Prompt A:
Condense the paragraph of the review that begins "Assisting in the dissection" into a shorter version that keeps its main facts.
Prompt B:
Update the part of the review starting at "She is always" and ending at "the awards ceremony.", replacing "Stockholm" with "Oslo".

Passage:
Glenn Close is superb as The Wife of the title. Outwardly calm and ever there in the background, Joan Castleman has always been the perfect supportive wife to her literary lion novelist husband Joe (Jonathan Pryce).
She is always there at his side or in the background, smiling patiently with his reading glasses ready in her handbag and an ever watchful eye on his health. It is 1992, Joe has just won the Nobel Prize for literature and the couple are off to Stockholm for the awards ceremony.
But in the days leading up to the ceremony we discover the rage and frustration that Joan has hidden for years. The literary ambitions of her young womanhood that she sacrificed on the altar of her husband’s glory, his many affairs that she endured and forgave him for and ultimately the true nature of their love and marriage and her real role in Joe’s success.
This is partly revealed in flashbacks to their younger selves in the fifties, played by Harry Lloyd and Close’s real life daughter Annie Starke, when the flirtation between young Joan and her pompous English literature professor became an affair and then a marriage. Joan has ambitions to become a novelist. So has Joe. But she hides her own considerable talent to support him by offering to edit his work. After all, as failed female novelist Elaine points out (Elizabeth McGovern in a bitterly effective cameo) the world of literature is a male club and a woman doesn’t stand a chance.
Most revelatory though is Close’s performance – calm, diplomatic and controlled on the surface with a volcano of rage simmering beneath. It is a performance of great power and subtlety and she is already being talked of as an Oscar contender. Pryce matches her perfectly as her vain, dependent and cantankerous husband, who condescendingly acknowledges the valued support of his wife “who doesn’t write”. Their complex relationship is totally believable.
Assisting in the dissection of this relationship is Christian Slater, as a pushy journalist who suspects there is more to this partnership than appears and who wants to write a “warts and all” biography of Joe. There is one superb sequence, which is almost like a game of tennis, where he tries to get beneath Joan’s calm surface and she skilfully and charmingly wards him off. And there is also Max Irons as the couple’s son David, whose own literary ambitions are being damned with faint praise by the father, whose approval he desperately craves. It is their prickly relationship which sets off our suspicions that perhaps all is not as it seems.
It’s not all heavy drama though. There is a pleasing light touch of satire on the literary world both in the nineties and the sexist attitudes of the fifties. Adapted by Jane Anderson from a novel by Meg Wolitzer and directed with a sure touch by Swedish Björn Runge, this is an intelligent and totally entertaining piece of cinematic story telling.

Extracted entries:

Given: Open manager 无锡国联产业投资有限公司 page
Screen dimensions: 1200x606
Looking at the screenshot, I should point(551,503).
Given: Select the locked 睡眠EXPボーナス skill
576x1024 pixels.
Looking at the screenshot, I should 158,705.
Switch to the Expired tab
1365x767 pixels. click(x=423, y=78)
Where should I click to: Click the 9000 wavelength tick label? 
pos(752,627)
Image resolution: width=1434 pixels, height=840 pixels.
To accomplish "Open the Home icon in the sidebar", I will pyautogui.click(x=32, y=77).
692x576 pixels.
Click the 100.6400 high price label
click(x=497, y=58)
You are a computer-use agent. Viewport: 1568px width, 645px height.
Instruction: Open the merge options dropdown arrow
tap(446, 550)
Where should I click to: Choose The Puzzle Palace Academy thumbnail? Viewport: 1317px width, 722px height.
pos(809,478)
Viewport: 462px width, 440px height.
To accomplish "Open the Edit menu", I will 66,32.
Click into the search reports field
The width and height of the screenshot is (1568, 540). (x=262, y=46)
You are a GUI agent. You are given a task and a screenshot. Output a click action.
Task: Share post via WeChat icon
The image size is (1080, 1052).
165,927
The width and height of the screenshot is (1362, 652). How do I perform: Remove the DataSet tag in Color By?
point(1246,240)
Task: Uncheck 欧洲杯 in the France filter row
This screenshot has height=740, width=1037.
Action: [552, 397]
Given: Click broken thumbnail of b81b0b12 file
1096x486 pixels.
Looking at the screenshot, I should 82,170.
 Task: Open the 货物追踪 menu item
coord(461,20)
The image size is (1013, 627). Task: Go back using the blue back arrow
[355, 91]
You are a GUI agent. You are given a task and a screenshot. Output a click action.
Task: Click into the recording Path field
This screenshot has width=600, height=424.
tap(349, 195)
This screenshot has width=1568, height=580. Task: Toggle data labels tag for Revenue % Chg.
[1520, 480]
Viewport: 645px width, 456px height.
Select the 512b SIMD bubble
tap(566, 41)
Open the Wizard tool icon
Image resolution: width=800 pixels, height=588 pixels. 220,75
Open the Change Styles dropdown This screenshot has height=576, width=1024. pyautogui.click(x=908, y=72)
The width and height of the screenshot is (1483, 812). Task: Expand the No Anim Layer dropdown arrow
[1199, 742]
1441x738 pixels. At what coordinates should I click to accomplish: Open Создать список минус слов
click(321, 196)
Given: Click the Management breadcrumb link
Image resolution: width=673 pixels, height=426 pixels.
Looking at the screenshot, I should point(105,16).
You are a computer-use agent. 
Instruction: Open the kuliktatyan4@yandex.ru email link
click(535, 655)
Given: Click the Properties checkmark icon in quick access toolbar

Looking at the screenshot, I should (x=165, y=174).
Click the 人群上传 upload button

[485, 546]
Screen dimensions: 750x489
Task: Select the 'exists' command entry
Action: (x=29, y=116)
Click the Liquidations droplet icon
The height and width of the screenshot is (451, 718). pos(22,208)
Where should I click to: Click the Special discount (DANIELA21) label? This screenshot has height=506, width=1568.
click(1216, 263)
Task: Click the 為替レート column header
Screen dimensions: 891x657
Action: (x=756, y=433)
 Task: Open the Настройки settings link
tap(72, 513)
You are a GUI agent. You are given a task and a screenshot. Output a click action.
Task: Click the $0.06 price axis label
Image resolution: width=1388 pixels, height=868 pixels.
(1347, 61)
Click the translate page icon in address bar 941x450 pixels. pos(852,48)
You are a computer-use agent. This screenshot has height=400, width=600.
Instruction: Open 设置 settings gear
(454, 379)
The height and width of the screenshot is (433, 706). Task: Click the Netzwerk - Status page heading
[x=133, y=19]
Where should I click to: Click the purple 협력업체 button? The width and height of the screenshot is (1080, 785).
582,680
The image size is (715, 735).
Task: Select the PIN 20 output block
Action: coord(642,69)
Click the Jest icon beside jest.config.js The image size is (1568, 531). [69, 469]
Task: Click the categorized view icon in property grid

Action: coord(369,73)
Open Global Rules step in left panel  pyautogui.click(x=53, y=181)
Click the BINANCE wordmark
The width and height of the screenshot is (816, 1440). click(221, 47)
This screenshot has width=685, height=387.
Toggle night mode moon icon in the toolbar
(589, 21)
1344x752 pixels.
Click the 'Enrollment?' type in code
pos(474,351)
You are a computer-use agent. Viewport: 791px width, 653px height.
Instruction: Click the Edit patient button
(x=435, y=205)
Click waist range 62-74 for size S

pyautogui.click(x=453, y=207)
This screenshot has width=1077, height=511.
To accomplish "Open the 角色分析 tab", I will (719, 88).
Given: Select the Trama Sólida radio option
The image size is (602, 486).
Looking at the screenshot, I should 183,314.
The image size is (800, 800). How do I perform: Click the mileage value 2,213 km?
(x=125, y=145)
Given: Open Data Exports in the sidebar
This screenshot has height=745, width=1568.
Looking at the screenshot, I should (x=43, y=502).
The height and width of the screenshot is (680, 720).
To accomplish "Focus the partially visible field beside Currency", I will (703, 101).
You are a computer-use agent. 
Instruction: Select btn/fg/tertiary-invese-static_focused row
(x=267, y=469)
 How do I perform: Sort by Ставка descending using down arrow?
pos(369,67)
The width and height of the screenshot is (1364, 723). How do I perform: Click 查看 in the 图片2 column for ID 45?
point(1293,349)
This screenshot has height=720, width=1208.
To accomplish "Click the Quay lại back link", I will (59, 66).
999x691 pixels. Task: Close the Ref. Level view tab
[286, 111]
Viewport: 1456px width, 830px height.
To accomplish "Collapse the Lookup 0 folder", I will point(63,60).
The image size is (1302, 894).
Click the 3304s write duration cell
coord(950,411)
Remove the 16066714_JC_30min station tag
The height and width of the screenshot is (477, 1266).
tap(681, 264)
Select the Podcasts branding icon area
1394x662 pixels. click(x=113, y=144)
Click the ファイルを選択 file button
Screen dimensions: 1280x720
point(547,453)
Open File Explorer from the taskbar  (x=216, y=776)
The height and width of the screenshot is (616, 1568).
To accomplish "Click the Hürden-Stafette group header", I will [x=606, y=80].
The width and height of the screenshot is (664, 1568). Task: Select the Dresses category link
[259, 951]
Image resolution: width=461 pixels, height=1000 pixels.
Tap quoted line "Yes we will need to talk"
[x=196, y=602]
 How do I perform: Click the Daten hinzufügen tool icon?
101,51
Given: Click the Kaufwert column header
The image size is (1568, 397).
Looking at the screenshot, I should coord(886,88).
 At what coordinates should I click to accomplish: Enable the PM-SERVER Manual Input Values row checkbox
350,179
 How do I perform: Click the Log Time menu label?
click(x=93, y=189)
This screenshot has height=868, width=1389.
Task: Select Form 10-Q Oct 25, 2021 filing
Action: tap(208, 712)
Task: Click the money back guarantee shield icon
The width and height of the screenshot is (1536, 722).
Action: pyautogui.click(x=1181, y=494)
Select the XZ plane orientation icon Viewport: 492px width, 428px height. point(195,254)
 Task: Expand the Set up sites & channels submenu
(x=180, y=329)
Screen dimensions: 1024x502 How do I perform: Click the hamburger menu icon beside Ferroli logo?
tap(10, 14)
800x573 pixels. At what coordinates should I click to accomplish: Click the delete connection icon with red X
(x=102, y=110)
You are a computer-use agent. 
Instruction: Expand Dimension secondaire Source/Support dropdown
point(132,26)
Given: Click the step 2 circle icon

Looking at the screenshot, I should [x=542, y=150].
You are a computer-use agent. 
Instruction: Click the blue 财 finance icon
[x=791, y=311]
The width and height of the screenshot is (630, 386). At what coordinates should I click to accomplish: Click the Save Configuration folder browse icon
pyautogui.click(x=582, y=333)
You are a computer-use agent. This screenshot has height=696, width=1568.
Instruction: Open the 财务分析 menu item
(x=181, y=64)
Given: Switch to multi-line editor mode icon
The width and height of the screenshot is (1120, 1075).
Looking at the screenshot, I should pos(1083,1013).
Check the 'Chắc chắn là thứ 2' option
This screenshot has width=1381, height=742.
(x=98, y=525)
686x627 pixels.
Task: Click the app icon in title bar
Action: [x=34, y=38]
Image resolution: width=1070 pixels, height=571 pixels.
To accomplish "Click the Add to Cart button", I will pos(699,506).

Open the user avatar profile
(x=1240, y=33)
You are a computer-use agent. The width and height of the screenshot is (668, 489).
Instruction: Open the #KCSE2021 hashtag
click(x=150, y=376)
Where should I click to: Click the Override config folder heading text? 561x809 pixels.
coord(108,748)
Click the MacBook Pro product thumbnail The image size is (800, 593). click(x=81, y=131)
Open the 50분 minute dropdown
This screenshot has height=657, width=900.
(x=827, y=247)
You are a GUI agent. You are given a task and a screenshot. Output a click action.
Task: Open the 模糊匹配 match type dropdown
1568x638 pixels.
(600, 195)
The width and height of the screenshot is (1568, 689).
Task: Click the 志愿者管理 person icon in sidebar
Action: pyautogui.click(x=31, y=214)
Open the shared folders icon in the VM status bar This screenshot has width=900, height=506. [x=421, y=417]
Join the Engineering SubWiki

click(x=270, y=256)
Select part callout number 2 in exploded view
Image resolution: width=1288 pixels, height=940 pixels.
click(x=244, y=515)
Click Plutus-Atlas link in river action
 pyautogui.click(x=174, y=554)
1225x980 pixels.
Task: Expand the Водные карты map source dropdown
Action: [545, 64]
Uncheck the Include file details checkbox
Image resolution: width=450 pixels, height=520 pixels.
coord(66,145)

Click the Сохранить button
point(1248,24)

Task solution A:
Christian Slater plays a pushy journalist who suspects there is more to the partnership than appears and wants to write a "warts and all" biography of Joe. In one superb sequence, almost like a game of tennis, he tries to get beneath Joan's calm surface and she skillfully and charmingly wards him off. Max Irons plays the couple's son David, who desperately craves the approval of his father, while the father damns his literary ambitions with faint praise. Their prickly relationship first raises the suspicion that all is not as it seems.

Task solution B:
She is always there at his side or in the background, smiling patiently with his reading glasses ready in her handbag and an ever watchful eye on his health. It is 1992, Joe has just won the Nobel Prize for literature and the couple are off to Oslo for the awards ceremony.